Lutwidge was born in 1737, the son of Thomas Lutwidge and Lucy nee Hoghton. Lutwidge embarked on a career in the Navy, and is listed as a lieutenant in 1763, taking command of the purchased cutter HMS Cholmondely. He remained with her until 1765.

Lutwidge, now a commander, commissioned the bomb vessel HMS Carcass in 1771, and served in the Irish Sea until 1773. The Carcass was then refitted at Sheerness for a voyage to the Arctic, with Lutwidge retaining command. The expedition sailed up to and around Spitsbergen, managing to reach within ten degrees of the North Pole, but was prevented from travelling by thick sea ice, and returned to Britain. Sailing with the Carcass was a young Horatio Nelson, a midshipman on the expedition. Nelson was given the role of coxswain of Lutwidge’s gig. Nelson managed to obtain command of the Carcass’s cutter as the expedition progressed.

By 1800 Lutwidge began to circulate a story that while the ship had been trapped in the ice, Nelson had seen and pursued a polar bear, before being ordered to return to the ship.

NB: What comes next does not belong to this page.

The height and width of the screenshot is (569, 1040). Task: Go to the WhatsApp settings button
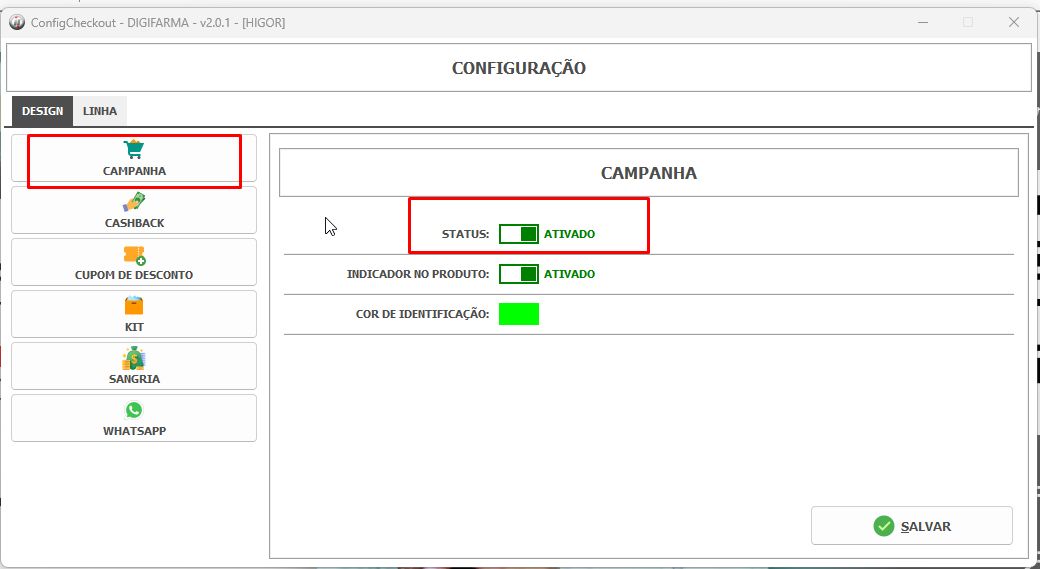tap(134, 418)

Lutwidge’s later version, in 1809, reported that Nelson and a companion had given chase to the bear, but on being questioned why, replied that “I wished, Sir, to get the skin for my father.” Nelson referred to Lutwidge as ‘that good old man’.

Lutwidge was appointed to command the 28-gun sixth rate HMS Triton in 1775, and sailed to North America in March the following year. He played an active role in the American War of Independence, serving in the Saint Lawrence River between 1777 and 1778. In 1777 he was made commodore and commander-in-chief of the British naval forces on Lake Champlain. He led the naval forces pursuing the Americans who were retreating from the fall of Fort Ticonderoga.

He captured the American privateer Pompey in 1778. The Triton returned to Britain to be refitted and re-coppered in early 1779, after which she returned to North America, capturing the American privateer Gates. He was involved in the capture of a Spanish convoy in 1780, and was part of Admiral George Rodney’s fleet at the Battle of Cape St. Vincent. His final duties with the Triton were to escort a convoy to Minorca and then to the Leeward Islands. Lutwidge then briefly took command of the 74-gun third rate HMS Yarmouth.

He was almost immediately posted to the new fifth rate HMS Perseverance. Back on the North American station, re-capturing the 20-gun HMS Lively. The next two years were spent on the North American station, capturing a number of American privateers during this time, the General Green, the Raven and the Diana. The Perseverance was paid off after the conclusion of the war. Lutwidge is next recorded as taking command of the third rate HMS Scipio in 1786, the Scipio then being a guard ship on the River Medway. In 1792 he commissioned the new third rate HMS Terrible. With the outbreak of the French Revolutionary War he sailed in 1793 to join the Mediterranean Fleet to join Admiral Samuel Hood.

By 1797 he had been advanced to Vice-Admiral and hoisted his flag aboard the second rate HMS Sandwich, in his post as commander-in-chief at the Nore. Lutwidge moved his flag to the new guard ship, the third rate HMS Zealand, shifting again to HMS Overyssel in 1799. He became a vice-admiral of the Red that year, and by 1800 was commander of the fleets in the Downs, where under his command was Horatio Nelson, in command of HMS Medusa.

Lutwidge was advanced to Admiral of the Blue on 1 January 1801, Admiral of the White in 1805, and Admiral of the Red in 1810. He retired from active service and died at his estates at Holmrook on 16 August 1814, at the age of 78. He had married Catherine Harvey, but they had no children. A distant relation was his great-nephew Charles Lutwidge Dodgson, better known as Lewis Carroll.